:: What this task involves ::
Reproduce word for word the rows below, starting at the line that contains "At what coordinates should I click to accomplish: Click the Rank" and stopping after the line that contains "[x=198, y=488]". Copy only those lines.

:: Data for this exercise ::
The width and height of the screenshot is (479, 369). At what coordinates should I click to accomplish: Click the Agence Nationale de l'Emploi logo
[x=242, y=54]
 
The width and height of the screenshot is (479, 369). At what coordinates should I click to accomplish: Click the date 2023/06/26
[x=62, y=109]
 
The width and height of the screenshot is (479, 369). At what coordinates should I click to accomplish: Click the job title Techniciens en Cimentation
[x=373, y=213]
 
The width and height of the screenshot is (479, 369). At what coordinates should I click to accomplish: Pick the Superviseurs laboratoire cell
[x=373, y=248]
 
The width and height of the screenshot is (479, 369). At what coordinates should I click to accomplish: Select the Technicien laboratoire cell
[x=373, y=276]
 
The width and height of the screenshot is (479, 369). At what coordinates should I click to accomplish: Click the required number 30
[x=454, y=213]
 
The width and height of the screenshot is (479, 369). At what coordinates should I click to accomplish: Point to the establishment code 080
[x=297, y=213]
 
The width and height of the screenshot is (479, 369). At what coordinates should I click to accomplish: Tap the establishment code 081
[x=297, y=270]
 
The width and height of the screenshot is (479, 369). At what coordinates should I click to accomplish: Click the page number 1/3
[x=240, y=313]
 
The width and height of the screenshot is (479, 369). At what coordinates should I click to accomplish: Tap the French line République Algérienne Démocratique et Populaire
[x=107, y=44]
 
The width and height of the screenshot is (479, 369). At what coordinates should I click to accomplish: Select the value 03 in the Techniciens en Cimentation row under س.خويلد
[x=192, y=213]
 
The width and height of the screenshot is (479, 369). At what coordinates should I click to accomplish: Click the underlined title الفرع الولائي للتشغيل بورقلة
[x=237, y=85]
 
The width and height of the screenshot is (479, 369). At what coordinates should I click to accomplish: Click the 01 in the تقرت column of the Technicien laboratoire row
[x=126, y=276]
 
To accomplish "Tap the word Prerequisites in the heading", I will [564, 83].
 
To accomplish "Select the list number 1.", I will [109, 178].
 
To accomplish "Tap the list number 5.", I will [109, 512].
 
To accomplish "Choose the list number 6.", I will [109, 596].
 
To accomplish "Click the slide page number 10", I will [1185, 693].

==

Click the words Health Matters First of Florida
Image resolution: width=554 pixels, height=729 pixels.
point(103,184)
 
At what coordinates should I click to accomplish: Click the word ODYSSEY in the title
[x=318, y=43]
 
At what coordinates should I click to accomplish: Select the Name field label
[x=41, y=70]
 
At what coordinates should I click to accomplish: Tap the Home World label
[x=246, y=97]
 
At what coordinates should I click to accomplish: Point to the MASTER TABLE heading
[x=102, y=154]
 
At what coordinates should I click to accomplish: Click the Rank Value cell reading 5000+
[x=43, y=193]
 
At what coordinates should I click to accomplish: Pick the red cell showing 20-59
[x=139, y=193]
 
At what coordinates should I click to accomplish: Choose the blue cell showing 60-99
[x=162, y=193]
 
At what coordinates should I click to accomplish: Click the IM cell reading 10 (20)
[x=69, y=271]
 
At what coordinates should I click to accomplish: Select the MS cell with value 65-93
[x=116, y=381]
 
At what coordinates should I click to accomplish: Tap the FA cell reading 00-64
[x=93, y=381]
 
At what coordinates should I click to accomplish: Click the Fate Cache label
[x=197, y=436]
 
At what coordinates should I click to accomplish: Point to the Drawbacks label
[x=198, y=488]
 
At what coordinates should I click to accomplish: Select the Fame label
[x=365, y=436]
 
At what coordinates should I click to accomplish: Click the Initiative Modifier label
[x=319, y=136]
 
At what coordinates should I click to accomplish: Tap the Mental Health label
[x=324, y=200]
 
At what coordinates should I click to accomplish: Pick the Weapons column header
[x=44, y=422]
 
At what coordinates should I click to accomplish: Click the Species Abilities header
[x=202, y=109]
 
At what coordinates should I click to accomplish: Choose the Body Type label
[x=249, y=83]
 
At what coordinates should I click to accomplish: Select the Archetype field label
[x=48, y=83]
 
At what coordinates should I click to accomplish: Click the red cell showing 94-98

---

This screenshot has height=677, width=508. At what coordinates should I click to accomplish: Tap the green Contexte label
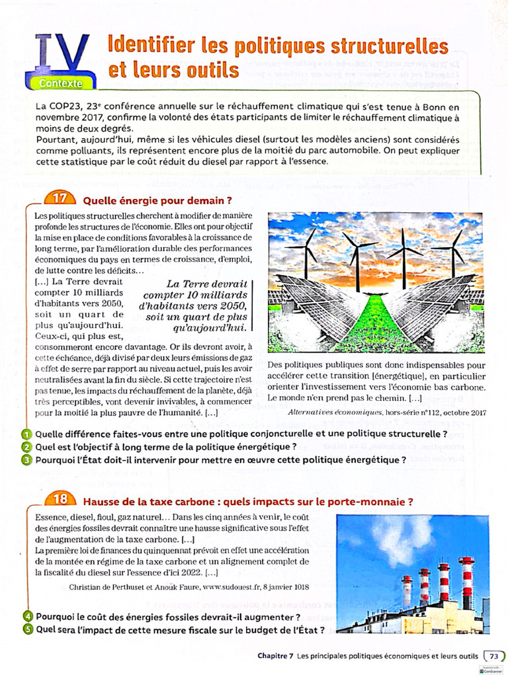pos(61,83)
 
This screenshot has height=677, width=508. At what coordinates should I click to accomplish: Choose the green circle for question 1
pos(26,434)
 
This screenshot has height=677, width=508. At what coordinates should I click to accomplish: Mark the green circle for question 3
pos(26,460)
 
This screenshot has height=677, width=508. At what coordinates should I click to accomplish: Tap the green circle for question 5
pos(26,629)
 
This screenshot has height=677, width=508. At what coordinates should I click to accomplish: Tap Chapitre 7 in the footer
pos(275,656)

:: Exercise output ::
At what coordinates should I click to accomplish: Click the Rank Value cell reading 5000+
[x=43, y=193]
 
At what coordinates should I click to accomplish: Pick the red cell showing 20-59
[x=139, y=193]
 
At what coordinates should I click to accomplish: Choose the blue cell showing 60-99
[x=162, y=193]
 
At what coordinates should I click to accomplish: Click the IM cell reading 10 (20)
[x=69, y=271]
 
At what coordinates should I click to accomplish: Select the MS cell with value 65-93
[x=116, y=381]
 
At what coordinates should I click to accomplish: Tap the FA cell reading 00-64
[x=93, y=381]
 
At what coordinates should I click to accomplish: Click the Fate Cache label
[x=197, y=436]
 
At what coordinates should I click to accomplish: Point to the Drawbacks label
[x=198, y=488]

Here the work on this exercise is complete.